— Begin Data entries —
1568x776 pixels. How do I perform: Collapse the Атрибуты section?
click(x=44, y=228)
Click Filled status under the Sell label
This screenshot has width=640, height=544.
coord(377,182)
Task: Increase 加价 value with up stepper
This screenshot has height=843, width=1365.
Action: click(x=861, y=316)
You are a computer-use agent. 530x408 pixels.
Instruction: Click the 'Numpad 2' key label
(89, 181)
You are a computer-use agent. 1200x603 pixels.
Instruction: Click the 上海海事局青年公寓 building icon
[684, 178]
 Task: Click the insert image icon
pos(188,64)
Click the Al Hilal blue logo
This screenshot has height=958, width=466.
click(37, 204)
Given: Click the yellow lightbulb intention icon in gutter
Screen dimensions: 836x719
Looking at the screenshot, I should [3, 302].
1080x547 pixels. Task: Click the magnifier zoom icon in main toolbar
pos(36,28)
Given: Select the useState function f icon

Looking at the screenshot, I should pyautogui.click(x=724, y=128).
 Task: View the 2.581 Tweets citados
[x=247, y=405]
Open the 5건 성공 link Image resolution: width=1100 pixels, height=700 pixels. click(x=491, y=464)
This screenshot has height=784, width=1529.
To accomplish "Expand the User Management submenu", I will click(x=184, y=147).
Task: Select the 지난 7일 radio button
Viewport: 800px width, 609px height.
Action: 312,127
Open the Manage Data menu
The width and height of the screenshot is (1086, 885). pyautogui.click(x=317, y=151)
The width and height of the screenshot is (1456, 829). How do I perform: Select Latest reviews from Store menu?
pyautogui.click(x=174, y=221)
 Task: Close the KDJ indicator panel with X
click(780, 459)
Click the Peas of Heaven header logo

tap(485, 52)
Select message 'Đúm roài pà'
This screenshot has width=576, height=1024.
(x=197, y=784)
— End Data entries —
## [Problem description]
Copy out every line of the records above word for word.

## [Response below]
1568x776 pixels. How do I perform: Collapse the Атрибуты section?
click(x=44, y=228)
Click Filled status under the Sell label
This screenshot has width=640, height=544.
coord(377,182)
Task: Increase 加价 value with up stepper
This screenshot has height=843, width=1365.
Action: click(x=861, y=316)
You are a computer-use agent. 530x408 pixels.
Instruction: Click the 'Numpad 2' key label
(89, 181)
You are a computer-use agent. 1200x603 pixels.
Instruction: Click the 上海海事局青年公寓 building icon
[684, 178]
 Task: Click the insert image icon
pos(188,64)
Click the Al Hilal blue logo
This screenshot has height=958, width=466.
click(37, 204)
Given: Click the yellow lightbulb intention icon in gutter
Screen dimensions: 836x719
Looking at the screenshot, I should [3, 302].
1080x547 pixels. Task: Click the magnifier zoom icon in main toolbar
pos(36,28)
Given: Select the useState function f icon

Looking at the screenshot, I should pyautogui.click(x=724, y=128).
 Task: View the 2.581 Tweets citados
[x=247, y=405]
Open the 5건 성공 link Image resolution: width=1100 pixels, height=700 pixels. click(x=491, y=464)
This screenshot has height=784, width=1529.
To accomplish "Expand the User Management submenu", I will click(x=184, y=147).
Task: Select the 지난 7일 radio button
Viewport: 800px width, 609px height.
Action: 312,127
Open the Manage Data menu
The width and height of the screenshot is (1086, 885). pyautogui.click(x=317, y=151)
The width and height of the screenshot is (1456, 829). How do I perform: Select Latest reviews from Store menu?
pyautogui.click(x=174, y=221)
 Task: Close the KDJ indicator panel with X
click(780, 459)
Click the Peas of Heaven header logo

tap(485, 52)
Select message 'Đúm roài pà'
This screenshot has width=576, height=1024.
(x=197, y=784)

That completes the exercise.